Pandemic, digitisation and good archiving practices

By Sofia Ribeiro, Research Assistant at the Management Support Service

I joined INESC TEC in May 2020. Yes, during the outbreak of a worldwide pandemic that took people from their usual workplace to… well, a new, yet familiar workspace.

My project focuses on the definition of an archive management policy for INESC TEC, taking into account the guidelines of the GDPR. In this sense, I had to get to know all INESC TEC’s services, their managers and procedures… from home.

Have you ever tried to get to know an organisation that is adjusting itself, in order to adapt to new processes and ways of working? It’s just like being in a relationship with someone who is still discovering themselves; let me tell you, it was not easy. However, the kindliness and openness of everyone helped my work move forward.

I believe that, and despite all these constraints, I joined INESC TEC at a good time. Yes, I may not be as part of the great INESC TEC team as others; but it’s safe to say that, as soon as I met you, I was widely welcomed to your home! Just like I said, I joined at a “good time”, because part of my job focuses on the digitisation of your files. And what better times if not the ones we’re going through, since we’re all forced to embrace the digitisation of our work?

However, this level of digitisation brings certain challenges: how to organise the files (yes, it is a file, even if we’re talking about files in a folder or worse… in the desktop!); how to deal with capacity questions, and – one of 2020 “champions” – how to adopt best information security practices.

I’ll now leave you with a brief set of adequate information management practices, just to call to mind some previous conversations:

  1. Mapping the information produced and received by the services: identify the information flows (where the documentation comes from, where it goes, who handles it), in order to understand its life cycle;
  2. Defining the storage locations for documentation: select the resources and the most appropriate structure for each type of information;
  3. Naming the documentation according to a naming convention: they facilitate the retrieval of information;
  4. Storing the documentation in specific places: comply with the structure established in the previous points! Having access to an organisation’s guide could be helpful;
  5. Avoiding “junk” folders: we all know them, and we all have them; that “junk drawer” also applies to documentation;
  6. Controlling duplication, copies and transmission of documentation: this leads to the replication of information and, worse, to the unrestrained dissemination of personal data;
  7. Defining documentation control and monitoring routines (please check the global conservation timeframe map): maybe during August, when the majority of people enjoy “tidying up” their paperwork! Can someone explain to me why August causes an unexplainable urge to organise things?
  8. Adopting information security and GDPR compliance procedures: you can read the guidelines issued by the Data Protection Team.
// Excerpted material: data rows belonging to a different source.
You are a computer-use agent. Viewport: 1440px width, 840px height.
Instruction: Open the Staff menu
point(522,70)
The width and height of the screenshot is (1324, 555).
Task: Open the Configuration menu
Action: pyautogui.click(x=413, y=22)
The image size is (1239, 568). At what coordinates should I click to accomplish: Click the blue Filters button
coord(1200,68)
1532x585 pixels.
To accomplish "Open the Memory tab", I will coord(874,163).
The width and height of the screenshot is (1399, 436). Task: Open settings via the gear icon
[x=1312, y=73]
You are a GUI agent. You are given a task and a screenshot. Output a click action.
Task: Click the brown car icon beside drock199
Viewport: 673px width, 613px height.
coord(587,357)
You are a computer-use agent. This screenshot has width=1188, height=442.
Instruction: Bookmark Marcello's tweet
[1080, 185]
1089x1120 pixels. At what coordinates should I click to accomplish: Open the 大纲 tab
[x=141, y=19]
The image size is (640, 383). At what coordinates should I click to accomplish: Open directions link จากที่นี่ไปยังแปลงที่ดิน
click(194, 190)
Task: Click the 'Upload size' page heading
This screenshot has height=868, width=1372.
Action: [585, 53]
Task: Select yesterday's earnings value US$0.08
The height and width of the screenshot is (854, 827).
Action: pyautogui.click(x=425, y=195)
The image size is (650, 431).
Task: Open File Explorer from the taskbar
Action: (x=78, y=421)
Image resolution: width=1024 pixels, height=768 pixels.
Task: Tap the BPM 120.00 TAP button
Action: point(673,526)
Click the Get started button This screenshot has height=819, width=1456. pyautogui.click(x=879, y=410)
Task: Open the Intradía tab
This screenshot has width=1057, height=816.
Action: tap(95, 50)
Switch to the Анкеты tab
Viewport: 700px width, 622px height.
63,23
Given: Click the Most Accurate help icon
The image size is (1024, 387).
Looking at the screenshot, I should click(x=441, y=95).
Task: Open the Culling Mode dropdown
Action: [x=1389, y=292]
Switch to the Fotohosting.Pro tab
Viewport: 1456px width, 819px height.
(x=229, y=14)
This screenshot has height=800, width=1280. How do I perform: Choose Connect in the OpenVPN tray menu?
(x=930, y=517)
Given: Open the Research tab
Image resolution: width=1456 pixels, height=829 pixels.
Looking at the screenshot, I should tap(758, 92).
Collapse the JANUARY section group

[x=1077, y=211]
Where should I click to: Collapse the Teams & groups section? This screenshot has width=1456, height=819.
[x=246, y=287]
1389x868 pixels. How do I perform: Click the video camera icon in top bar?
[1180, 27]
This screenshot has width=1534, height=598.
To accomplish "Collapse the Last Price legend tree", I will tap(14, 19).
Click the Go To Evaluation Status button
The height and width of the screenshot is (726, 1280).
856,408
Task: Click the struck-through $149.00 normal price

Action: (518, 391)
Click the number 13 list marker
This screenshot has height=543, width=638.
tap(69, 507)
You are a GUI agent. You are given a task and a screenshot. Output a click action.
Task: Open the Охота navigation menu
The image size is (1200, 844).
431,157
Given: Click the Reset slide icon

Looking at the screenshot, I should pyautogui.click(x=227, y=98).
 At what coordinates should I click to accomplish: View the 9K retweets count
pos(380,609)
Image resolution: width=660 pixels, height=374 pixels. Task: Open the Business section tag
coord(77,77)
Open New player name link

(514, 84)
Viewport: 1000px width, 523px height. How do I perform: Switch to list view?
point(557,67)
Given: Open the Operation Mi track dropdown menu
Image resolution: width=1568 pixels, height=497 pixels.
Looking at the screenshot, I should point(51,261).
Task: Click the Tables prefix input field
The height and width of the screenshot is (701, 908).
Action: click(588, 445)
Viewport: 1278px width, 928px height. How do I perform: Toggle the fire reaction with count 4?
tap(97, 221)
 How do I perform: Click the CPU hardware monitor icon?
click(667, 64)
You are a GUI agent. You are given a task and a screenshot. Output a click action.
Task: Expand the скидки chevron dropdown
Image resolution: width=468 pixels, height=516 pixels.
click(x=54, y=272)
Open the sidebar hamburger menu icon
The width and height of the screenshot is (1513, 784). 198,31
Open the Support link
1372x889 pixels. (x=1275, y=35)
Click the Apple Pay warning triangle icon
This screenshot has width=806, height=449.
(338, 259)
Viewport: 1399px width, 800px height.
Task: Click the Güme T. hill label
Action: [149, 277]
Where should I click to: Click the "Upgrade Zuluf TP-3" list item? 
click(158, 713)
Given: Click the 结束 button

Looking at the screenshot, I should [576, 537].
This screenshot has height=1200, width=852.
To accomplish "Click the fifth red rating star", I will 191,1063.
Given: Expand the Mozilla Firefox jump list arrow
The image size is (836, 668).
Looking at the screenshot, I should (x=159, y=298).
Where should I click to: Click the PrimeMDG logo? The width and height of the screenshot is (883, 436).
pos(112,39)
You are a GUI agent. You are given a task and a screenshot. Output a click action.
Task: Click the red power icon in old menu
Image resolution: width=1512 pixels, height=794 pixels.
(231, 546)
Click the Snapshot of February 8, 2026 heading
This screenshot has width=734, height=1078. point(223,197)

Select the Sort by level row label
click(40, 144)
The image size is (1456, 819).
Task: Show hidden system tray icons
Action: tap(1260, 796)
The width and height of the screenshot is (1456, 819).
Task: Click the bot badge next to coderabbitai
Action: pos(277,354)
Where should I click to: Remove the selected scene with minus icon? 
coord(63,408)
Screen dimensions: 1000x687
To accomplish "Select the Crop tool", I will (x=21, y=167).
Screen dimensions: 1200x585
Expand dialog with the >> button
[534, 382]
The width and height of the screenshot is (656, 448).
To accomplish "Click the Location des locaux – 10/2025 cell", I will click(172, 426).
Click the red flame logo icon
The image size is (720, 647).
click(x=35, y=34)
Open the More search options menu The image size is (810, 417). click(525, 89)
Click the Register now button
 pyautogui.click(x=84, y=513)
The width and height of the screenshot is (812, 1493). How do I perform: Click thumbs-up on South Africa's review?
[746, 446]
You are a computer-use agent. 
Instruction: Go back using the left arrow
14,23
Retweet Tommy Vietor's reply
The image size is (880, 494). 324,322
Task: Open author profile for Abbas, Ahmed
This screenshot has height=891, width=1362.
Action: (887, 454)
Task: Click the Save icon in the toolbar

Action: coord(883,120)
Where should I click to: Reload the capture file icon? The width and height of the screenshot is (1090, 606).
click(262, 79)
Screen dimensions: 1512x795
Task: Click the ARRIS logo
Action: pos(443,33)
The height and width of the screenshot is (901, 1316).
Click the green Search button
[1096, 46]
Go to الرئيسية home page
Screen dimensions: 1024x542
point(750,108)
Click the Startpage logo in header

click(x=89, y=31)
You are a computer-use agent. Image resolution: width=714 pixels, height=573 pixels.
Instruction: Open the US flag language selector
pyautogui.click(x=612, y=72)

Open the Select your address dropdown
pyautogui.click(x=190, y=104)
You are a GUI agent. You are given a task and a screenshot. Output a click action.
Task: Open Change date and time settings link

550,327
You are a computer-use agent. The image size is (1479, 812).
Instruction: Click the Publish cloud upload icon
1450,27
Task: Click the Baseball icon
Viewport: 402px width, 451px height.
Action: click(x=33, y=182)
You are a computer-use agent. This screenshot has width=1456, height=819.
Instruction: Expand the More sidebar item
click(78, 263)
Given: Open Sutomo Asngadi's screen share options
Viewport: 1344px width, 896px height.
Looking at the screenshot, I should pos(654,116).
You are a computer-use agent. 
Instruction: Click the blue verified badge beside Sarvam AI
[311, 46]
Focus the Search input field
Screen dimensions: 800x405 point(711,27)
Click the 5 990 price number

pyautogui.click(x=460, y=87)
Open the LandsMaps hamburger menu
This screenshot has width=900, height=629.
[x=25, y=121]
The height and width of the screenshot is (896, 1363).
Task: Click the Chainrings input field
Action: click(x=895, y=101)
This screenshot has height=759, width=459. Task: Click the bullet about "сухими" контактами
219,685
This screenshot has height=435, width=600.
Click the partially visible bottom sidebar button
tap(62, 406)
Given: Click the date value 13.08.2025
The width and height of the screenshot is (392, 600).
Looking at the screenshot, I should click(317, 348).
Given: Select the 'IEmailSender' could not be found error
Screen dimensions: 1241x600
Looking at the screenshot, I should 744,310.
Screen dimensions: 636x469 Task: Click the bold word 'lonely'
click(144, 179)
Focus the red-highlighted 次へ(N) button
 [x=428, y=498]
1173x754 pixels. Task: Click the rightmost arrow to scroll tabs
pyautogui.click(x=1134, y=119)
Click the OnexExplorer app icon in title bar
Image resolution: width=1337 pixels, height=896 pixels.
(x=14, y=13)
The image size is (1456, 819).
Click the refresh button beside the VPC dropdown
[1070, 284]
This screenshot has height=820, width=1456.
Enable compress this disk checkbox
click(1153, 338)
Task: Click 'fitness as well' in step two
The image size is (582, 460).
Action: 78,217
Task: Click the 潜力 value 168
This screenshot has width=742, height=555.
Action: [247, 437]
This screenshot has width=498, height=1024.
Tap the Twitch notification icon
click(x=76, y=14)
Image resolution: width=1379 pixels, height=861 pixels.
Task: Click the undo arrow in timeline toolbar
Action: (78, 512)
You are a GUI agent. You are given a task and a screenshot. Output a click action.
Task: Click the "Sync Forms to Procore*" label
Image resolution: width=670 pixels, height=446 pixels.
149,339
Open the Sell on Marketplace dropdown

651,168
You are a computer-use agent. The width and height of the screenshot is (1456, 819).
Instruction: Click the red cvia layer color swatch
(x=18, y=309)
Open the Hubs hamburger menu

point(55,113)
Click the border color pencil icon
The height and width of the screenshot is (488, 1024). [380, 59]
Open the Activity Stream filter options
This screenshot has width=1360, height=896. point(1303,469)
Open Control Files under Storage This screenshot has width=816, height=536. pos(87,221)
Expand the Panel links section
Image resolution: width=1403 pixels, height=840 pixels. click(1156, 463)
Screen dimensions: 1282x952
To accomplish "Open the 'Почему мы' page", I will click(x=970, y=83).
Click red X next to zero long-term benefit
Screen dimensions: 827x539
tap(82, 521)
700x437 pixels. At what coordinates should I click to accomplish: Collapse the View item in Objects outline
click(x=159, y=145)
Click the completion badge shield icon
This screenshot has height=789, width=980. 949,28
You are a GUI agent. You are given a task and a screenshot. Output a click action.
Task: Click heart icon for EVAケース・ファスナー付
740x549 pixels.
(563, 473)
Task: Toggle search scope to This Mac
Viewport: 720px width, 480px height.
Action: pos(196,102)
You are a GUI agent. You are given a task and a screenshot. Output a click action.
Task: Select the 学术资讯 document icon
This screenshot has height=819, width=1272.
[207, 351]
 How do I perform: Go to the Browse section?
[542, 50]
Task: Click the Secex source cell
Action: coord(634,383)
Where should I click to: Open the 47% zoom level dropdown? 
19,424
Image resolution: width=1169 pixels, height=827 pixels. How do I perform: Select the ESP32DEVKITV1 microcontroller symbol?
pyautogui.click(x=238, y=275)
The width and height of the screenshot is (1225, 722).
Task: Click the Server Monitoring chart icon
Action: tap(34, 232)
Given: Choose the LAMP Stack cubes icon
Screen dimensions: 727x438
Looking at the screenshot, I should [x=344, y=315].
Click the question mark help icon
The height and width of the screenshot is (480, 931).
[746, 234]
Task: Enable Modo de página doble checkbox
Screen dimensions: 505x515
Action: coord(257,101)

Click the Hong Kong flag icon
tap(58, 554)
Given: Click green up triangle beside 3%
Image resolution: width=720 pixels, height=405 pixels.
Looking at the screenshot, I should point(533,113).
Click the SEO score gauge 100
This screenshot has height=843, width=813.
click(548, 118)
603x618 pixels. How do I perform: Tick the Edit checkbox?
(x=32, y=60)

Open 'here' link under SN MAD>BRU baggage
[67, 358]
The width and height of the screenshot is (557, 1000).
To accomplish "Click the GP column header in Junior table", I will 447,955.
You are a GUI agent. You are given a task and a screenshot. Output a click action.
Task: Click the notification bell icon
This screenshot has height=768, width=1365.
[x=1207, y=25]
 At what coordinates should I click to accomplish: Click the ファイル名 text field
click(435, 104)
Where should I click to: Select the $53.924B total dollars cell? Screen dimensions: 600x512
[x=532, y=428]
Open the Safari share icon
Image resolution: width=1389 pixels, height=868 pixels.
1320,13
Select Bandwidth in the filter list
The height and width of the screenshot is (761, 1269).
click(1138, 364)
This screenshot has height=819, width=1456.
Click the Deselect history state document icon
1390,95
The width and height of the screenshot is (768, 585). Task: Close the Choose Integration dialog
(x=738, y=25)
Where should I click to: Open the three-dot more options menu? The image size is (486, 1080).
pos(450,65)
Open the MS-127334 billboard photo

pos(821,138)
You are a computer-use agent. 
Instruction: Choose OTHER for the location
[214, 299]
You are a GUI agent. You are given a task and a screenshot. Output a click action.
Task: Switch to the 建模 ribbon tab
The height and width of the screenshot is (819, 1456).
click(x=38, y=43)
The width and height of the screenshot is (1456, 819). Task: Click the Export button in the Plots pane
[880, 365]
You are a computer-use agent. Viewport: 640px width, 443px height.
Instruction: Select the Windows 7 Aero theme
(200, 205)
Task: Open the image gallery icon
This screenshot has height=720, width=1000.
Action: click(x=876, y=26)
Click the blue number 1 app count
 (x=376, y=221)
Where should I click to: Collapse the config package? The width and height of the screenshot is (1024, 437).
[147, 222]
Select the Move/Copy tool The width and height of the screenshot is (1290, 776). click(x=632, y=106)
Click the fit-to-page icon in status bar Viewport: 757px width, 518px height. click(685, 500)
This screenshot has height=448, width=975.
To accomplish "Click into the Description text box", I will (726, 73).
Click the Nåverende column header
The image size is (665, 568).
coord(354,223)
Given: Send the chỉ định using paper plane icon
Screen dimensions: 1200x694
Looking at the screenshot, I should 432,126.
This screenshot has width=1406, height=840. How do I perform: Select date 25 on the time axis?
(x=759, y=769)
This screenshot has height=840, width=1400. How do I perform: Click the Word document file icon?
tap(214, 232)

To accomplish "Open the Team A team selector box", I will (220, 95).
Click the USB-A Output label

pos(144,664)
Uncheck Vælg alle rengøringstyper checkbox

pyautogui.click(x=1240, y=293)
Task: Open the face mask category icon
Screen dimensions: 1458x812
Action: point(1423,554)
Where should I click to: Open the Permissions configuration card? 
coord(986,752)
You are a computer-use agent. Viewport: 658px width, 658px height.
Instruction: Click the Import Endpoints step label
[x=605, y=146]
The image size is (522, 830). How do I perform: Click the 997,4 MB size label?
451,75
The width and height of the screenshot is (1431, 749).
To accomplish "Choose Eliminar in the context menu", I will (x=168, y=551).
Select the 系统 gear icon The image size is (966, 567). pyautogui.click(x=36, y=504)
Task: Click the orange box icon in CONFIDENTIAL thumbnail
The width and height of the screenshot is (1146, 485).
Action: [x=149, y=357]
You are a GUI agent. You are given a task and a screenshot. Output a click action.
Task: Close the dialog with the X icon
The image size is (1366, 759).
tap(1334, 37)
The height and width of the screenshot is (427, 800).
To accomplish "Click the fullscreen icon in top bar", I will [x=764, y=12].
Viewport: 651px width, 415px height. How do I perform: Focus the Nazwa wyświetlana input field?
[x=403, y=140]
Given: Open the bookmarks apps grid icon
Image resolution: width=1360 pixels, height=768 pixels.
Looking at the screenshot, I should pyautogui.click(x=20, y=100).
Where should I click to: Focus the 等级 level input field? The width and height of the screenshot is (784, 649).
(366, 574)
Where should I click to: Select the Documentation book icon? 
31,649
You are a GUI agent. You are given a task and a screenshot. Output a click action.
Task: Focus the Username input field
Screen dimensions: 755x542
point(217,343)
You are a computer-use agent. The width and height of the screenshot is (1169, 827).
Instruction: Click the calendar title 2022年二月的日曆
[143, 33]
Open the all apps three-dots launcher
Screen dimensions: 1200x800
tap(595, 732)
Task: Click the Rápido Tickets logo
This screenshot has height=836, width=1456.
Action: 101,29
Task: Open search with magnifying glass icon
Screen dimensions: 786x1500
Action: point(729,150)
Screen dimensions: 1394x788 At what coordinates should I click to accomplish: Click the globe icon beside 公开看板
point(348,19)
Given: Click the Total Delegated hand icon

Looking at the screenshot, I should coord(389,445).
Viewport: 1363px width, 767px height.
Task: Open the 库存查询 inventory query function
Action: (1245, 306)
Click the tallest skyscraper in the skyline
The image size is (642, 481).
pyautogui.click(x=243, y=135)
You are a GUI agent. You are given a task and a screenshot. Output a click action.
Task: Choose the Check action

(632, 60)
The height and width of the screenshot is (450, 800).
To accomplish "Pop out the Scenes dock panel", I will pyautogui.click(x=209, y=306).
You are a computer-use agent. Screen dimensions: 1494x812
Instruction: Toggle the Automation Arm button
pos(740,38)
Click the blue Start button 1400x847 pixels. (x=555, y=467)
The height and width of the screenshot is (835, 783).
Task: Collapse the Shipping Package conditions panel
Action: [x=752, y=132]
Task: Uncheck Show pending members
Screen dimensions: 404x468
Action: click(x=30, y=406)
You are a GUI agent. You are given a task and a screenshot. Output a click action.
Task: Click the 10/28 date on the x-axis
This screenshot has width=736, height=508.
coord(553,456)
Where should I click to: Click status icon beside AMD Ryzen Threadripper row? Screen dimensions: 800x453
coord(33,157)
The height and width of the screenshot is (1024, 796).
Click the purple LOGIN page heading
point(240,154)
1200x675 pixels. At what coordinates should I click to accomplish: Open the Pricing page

The documents on good practices and the global map of conservation periods (a map with all the documentation produced by INESC TEC services, with the respective conservation periods) is available on the Management Support’s repository, and I am always available to help you in these matters.

Documentation is one of the main aspects of any organisation, and since INESCTEC is dedicated to generate knowledge, it may actually be its main element (alongside people, of course). Therefore, it is important to create the necessary conditions to leverage information and knowledge, in a safe and structured way, in order to help INESC TEC reaching new heights.